The task |
In the entries that follow, find the line containing "Given: Click the book"; from there, copy every line exactly through the line containing "1090x556 pixels.".

Excerpted records |
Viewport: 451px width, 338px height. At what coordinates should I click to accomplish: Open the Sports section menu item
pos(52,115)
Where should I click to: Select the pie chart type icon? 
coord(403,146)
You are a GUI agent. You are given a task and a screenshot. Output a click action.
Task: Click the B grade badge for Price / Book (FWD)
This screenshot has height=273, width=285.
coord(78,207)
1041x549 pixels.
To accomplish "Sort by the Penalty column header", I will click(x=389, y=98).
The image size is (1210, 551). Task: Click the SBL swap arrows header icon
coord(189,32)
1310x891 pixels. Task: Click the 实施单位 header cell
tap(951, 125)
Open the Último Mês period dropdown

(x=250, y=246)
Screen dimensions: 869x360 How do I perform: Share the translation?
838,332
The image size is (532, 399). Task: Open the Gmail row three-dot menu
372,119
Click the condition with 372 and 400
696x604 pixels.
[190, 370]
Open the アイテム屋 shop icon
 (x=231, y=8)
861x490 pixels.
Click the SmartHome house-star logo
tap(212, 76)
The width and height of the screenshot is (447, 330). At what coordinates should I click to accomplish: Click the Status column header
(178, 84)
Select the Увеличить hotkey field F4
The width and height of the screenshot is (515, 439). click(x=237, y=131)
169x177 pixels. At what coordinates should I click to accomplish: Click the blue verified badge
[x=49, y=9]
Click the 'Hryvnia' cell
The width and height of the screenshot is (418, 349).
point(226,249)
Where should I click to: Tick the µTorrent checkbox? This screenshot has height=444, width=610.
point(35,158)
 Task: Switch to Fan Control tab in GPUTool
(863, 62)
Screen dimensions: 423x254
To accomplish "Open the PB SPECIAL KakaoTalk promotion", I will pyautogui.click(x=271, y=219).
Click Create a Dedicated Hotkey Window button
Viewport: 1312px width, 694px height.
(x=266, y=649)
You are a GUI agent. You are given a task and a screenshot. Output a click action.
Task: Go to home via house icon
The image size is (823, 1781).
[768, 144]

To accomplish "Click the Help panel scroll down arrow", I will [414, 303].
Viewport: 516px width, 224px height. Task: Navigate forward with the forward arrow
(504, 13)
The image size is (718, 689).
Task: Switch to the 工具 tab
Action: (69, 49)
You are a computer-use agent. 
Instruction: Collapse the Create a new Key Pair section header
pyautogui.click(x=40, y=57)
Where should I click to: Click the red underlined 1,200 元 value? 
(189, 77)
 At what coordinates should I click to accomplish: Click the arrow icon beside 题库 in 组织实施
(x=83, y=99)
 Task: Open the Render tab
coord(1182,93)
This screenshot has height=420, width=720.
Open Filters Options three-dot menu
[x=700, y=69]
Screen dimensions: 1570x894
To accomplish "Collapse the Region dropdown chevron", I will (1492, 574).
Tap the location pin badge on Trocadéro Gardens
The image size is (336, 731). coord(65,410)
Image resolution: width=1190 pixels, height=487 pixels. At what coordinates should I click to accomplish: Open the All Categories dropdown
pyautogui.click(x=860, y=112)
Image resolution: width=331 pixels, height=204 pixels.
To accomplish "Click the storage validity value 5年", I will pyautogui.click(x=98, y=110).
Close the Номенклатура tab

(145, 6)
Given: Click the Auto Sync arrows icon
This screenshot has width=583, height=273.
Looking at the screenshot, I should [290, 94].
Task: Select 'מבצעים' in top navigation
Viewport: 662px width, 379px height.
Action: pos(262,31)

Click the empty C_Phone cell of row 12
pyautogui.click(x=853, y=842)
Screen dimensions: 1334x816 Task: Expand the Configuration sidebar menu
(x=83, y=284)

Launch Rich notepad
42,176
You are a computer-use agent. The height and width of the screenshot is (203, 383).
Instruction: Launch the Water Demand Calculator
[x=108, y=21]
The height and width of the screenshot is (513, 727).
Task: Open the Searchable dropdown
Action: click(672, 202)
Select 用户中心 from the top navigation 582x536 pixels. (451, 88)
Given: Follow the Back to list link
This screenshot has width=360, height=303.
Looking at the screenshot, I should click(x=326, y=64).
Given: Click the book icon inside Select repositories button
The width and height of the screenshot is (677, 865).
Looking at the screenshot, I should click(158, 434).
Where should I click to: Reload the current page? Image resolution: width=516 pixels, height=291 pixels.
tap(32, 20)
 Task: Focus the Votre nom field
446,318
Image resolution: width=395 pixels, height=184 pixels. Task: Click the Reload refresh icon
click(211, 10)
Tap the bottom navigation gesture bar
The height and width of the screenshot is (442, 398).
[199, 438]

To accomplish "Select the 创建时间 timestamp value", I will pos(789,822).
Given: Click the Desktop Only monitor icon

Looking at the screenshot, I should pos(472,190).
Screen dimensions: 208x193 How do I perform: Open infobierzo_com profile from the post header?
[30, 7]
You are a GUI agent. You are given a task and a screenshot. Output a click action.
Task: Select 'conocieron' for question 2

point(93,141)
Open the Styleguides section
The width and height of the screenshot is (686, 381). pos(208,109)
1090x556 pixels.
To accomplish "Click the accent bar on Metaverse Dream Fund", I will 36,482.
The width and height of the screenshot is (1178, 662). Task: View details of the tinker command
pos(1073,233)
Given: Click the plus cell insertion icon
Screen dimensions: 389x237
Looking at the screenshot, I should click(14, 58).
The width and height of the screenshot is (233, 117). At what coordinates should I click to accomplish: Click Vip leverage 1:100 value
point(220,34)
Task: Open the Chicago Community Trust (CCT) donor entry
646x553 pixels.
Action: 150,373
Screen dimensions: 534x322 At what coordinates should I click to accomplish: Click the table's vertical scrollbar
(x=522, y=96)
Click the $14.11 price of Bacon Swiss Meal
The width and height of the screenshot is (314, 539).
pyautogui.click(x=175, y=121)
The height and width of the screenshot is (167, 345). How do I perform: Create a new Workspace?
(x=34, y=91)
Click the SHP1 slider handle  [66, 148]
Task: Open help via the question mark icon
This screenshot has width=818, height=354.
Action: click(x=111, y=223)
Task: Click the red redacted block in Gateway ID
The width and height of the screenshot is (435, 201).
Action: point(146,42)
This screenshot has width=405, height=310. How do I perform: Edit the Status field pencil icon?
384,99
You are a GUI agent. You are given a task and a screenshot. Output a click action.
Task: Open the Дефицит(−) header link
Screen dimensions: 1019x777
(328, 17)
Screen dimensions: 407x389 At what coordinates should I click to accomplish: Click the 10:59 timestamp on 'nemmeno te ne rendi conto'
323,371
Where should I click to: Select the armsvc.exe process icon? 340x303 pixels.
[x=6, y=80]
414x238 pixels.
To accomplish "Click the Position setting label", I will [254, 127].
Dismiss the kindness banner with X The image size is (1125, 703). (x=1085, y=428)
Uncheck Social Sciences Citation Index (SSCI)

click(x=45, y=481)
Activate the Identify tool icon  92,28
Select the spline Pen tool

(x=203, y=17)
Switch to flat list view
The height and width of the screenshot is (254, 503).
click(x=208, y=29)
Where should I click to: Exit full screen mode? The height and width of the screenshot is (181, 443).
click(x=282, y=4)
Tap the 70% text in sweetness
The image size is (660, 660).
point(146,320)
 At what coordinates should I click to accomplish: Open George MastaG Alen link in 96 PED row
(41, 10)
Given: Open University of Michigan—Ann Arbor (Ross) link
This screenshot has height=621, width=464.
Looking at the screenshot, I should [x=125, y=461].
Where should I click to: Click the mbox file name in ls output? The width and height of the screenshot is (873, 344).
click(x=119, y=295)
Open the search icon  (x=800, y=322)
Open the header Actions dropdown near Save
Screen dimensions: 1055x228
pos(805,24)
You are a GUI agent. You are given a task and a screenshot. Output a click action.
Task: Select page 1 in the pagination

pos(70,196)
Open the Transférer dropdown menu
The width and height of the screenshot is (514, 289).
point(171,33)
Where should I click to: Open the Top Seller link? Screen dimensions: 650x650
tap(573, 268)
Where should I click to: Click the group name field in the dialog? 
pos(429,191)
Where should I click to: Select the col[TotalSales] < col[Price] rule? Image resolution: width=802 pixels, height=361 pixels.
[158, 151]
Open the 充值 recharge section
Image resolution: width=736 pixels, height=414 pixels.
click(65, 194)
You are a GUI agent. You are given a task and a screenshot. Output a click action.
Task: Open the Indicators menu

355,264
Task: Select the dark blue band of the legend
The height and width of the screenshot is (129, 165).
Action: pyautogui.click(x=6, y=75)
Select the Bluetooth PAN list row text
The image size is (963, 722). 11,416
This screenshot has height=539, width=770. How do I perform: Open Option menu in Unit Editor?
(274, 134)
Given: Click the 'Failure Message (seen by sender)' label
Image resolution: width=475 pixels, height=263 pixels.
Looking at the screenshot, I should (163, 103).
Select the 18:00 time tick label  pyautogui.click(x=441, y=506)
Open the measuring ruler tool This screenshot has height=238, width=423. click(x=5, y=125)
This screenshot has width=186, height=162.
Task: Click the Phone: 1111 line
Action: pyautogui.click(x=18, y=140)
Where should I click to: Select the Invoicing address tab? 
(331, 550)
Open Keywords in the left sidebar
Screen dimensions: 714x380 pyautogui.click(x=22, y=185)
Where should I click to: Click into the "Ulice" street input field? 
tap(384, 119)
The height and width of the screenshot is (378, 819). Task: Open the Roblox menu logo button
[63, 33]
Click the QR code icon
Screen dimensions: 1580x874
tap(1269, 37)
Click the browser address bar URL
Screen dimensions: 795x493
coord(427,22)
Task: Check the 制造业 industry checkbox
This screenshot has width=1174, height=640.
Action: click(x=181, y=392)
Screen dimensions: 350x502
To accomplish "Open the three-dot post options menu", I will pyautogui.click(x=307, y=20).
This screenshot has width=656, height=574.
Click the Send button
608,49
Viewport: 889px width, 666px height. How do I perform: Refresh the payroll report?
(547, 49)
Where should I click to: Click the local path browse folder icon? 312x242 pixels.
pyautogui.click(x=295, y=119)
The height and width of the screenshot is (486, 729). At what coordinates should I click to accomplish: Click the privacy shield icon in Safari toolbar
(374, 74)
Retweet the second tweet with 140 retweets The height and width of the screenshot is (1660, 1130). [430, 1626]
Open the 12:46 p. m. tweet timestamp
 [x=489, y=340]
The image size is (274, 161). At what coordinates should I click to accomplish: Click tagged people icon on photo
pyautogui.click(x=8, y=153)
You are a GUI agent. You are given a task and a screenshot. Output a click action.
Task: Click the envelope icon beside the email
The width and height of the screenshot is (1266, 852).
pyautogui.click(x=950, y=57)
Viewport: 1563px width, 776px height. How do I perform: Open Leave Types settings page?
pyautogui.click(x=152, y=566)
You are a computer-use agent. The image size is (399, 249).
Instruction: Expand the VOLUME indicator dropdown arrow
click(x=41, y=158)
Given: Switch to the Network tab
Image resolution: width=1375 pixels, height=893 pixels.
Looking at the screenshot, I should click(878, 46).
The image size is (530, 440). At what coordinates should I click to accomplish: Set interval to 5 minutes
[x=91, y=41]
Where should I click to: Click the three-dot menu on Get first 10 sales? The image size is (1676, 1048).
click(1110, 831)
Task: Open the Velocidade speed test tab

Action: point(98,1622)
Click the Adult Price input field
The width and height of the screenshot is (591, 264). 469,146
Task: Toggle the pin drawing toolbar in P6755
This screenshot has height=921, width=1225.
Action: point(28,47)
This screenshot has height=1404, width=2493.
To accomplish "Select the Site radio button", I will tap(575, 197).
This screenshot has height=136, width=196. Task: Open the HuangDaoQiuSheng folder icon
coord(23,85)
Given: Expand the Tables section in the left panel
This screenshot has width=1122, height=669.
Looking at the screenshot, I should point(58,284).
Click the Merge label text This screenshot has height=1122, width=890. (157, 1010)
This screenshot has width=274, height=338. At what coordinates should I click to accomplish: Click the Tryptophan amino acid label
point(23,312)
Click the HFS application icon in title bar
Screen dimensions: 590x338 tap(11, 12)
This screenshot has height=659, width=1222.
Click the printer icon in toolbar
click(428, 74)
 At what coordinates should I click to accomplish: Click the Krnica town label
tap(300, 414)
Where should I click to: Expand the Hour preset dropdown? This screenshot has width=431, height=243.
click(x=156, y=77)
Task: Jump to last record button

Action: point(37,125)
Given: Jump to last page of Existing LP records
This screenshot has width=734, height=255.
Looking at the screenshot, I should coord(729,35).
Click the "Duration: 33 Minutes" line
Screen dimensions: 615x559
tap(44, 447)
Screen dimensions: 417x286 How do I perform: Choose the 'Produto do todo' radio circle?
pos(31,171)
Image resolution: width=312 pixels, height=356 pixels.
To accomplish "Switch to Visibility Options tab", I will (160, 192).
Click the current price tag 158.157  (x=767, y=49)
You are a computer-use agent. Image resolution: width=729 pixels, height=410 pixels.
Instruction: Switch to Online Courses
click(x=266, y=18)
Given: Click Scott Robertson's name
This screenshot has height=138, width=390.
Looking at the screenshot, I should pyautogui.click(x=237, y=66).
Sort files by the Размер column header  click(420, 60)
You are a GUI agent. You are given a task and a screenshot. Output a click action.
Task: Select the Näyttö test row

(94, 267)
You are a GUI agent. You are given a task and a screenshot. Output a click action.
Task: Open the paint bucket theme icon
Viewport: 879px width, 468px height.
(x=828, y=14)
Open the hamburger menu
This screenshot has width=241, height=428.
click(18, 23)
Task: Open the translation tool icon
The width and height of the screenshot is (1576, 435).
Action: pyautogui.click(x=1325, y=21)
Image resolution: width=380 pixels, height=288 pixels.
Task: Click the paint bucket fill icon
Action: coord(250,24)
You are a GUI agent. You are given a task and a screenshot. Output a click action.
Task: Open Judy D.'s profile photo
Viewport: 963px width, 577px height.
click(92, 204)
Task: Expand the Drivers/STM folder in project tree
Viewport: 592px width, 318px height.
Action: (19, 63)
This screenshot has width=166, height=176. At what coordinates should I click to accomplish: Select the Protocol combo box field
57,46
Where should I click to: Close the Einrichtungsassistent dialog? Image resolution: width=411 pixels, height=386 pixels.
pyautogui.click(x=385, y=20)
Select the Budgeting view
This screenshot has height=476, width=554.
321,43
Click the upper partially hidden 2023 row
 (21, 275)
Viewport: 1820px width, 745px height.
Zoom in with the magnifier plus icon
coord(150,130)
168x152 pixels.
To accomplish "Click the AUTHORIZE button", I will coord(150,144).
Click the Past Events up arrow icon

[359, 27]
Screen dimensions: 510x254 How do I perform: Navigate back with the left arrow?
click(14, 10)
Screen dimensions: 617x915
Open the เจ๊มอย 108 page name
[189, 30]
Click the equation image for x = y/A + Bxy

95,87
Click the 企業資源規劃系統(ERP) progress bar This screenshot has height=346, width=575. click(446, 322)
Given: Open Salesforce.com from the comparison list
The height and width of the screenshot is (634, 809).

Final answer |
Given: Click the book icon inside Select repositories button
The width and height of the screenshot is (677, 865).
Looking at the screenshot, I should click(158, 434).
Where should I click to: Reload the current page? Image resolution: width=516 pixels, height=291 pixels.
tap(32, 20)
 Task: Focus the Votre nom field
446,318
Image resolution: width=395 pixels, height=184 pixels. Task: Click the Reload refresh icon
click(211, 10)
Tap the bottom navigation gesture bar
The height and width of the screenshot is (442, 398).
[199, 438]

To accomplish "Select the 创建时间 timestamp value", I will pos(789,822).
Given: Click the Desktop Only monitor icon

Looking at the screenshot, I should pos(472,190).
Screen dimensions: 208x193 How do I perform: Open infobierzo_com profile from the post header?
[30, 7]
You are a GUI agent. You are given a task and a screenshot. Output a click action.
Task: Select 'conocieron' for question 2

point(93,141)
Open the Styleguides section
The width and height of the screenshot is (686, 381). pos(208,109)
1090x556 pixels.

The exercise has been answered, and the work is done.